### Exercise description
Every record, from the first line to the last, needs to be given again exactly.

Start of Raw data

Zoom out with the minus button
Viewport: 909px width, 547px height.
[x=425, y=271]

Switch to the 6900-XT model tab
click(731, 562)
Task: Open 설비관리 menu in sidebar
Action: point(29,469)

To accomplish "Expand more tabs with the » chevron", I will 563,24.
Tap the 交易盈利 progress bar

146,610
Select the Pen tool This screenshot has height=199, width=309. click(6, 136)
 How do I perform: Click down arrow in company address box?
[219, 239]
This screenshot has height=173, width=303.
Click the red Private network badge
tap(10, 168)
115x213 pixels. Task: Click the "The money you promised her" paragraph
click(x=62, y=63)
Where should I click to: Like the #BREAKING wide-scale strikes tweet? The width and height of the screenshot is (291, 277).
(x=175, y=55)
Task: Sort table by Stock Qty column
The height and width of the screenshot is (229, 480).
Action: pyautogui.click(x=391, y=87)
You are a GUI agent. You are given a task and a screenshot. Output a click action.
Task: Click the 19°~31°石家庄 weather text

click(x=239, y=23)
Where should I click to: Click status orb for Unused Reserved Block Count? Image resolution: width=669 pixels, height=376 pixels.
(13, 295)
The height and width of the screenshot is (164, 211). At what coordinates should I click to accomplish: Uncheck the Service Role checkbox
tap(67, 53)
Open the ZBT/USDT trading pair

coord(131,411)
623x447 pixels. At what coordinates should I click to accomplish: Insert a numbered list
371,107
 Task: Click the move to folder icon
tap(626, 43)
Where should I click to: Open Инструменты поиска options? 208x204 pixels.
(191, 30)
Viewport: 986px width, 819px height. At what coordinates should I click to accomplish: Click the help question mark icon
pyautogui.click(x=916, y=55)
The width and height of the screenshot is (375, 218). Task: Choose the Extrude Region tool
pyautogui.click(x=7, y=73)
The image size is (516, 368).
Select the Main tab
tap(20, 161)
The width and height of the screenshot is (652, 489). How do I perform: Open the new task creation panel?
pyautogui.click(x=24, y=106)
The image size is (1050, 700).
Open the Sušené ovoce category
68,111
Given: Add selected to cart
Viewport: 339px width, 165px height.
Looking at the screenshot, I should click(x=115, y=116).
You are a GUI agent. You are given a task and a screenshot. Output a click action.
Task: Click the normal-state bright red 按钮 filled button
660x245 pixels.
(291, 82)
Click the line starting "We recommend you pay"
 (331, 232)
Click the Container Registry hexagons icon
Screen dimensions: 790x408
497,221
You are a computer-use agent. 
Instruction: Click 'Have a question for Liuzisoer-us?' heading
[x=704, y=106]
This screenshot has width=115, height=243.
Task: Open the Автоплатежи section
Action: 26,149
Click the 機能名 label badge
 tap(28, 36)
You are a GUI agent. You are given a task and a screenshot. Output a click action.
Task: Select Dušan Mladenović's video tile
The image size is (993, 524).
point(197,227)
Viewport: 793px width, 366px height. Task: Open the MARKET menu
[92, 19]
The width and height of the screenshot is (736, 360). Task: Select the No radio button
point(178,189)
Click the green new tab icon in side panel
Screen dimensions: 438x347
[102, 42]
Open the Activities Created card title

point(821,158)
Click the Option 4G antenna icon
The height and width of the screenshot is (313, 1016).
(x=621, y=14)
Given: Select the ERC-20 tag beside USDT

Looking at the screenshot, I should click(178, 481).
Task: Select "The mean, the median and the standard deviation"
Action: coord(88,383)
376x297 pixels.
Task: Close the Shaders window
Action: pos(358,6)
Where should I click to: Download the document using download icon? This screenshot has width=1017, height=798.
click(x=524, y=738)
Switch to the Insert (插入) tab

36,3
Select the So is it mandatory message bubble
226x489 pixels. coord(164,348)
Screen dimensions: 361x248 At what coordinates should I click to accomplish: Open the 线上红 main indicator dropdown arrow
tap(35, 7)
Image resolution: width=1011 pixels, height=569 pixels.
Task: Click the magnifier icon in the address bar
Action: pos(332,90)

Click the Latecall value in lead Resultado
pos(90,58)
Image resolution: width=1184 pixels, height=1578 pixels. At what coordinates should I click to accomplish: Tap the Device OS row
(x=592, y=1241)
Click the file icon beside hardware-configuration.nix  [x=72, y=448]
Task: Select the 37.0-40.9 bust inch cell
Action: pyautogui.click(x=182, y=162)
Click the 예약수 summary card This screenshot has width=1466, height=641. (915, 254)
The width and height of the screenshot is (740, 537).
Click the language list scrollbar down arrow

End of Raw data

### Solution below
Zoom out with the minus button
Viewport: 909px width, 547px height.
[x=425, y=271]

Switch to the 6900-XT model tab
click(731, 562)
Task: Open 설비관리 menu in sidebar
Action: point(29,469)

To accomplish "Expand more tabs with the » chevron", I will 563,24.
Tap the 交易盈利 progress bar

146,610
Select the Pen tool This screenshot has height=199, width=309. click(6, 136)
 How do I perform: Click down arrow in company address box?
[219, 239]
This screenshot has height=173, width=303.
Click the red Private network badge
tap(10, 168)
115x213 pixels. Task: Click the "The money you promised her" paragraph
click(x=62, y=63)
Where should I click to: Like the #BREAKING wide-scale strikes tweet? The width and height of the screenshot is (291, 277).
(x=175, y=55)
Task: Sort table by Stock Qty column
The height and width of the screenshot is (229, 480).
Action: pyautogui.click(x=391, y=87)
You are a GUI agent. You are given a task and a screenshot. Output a click action.
Task: Click the 19°~31°石家庄 weather text

click(x=239, y=23)
Where should I click to: Click status orb for Unused Reserved Block Count? Image resolution: width=669 pixels, height=376 pixels.
(13, 295)
The height and width of the screenshot is (164, 211). At what coordinates should I click to accomplish: Uncheck the Service Role checkbox
tap(67, 53)
Open the ZBT/USDT trading pair

coord(131,411)
623x447 pixels. At what coordinates should I click to accomplish: Insert a numbered list
371,107
 Task: Click the move to folder icon
tap(626, 43)
Where should I click to: Open Инструменты поиска options? 208x204 pixels.
(191, 30)
Viewport: 986px width, 819px height. At what coordinates should I click to accomplish: Click the help question mark icon
pyautogui.click(x=916, y=55)
The width and height of the screenshot is (375, 218). Task: Choose the Extrude Region tool
pyautogui.click(x=7, y=73)
The image size is (516, 368).
Select the Main tab
tap(20, 161)
The width and height of the screenshot is (652, 489). How do I perform: Open the new task creation panel?
pyautogui.click(x=24, y=106)
The image size is (1050, 700).
Open the Sušené ovoce category
68,111
Given: Add selected to cart
Viewport: 339px width, 165px height.
Looking at the screenshot, I should click(x=115, y=116).
You are a GUI agent. You are given a task and a screenshot. Output a click action.
Task: Click the normal-state bright red 按钮 filled button
660x245 pixels.
(291, 82)
Click the line starting "We recommend you pay"
 (331, 232)
Click the Container Registry hexagons icon
Screen dimensions: 790x408
497,221
You are a computer-use agent. 
Instruction: Click 'Have a question for Liuzisoer-us?' heading
[x=704, y=106]
This screenshot has width=115, height=243.
Task: Open the Автоплатежи section
Action: 26,149
Click the 機能名 label badge
 tap(28, 36)
You are a GUI agent. You are given a task and a screenshot. Output a click action.
Task: Select Dušan Mladenović's video tile
The image size is (993, 524).
point(197,227)
Viewport: 793px width, 366px height. Task: Open the MARKET menu
[92, 19]
The width and height of the screenshot is (736, 360). Task: Select the No radio button
point(178,189)
Click the green new tab icon in side panel
Screen dimensions: 438x347
[102, 42]
Open the Activities Created card title

point(821,158)
Click the Option 4G antenna icon
The height and width of the screenshot is (313, 1016).
(x=621, y=14)
Given: Select the ERC-20 tag beside USDT

Looking at the screenshot, I should click(178, 481).
Task: Select "The mean, the median and the standard deviation"
Action: coord(88,383)
376x297 pixels.
Task: Close the Shaders window
Action: pos(358,6)
Where should I click to: Download the document using download icon? This screenshot has width=1017, height=798.
click(x=524, y=738)
Switch to the Insert (插入) tab

36,3
Select the So is it mandatory message bubble
226x489 pixels. coord(164,348)
Screen dimensions: 361x248 At what coordinates should I click to accomplish: Open the 线上红 main indicator dropdown arrow
tap(35, 7)
Image resolution: width=1011 pixels, height=569 pixels.
Task: Click the magnifier icon in the address bar
Action: pos(332,90)

Click the Latecall value in lead Resultado
pos(90,58)
Image resolution: width=1184 pixels, height=1578 pixels. At what coordinates should I click to accomplish: Tap the Device OS row
(x=592, y=1241)
Click the file icon beside hardware-configuration.nix  [x=72, y=448]
Task: Select the 37.0-40.9 bust inch cell
Action: pyautogui.click(x=182, y=162)
Click the 예약수 summary card This screenshot has width=1466, height=641. (915, 254)
The width and height of the screenshot is (740, 537).
Click the language list scrollbar down arrow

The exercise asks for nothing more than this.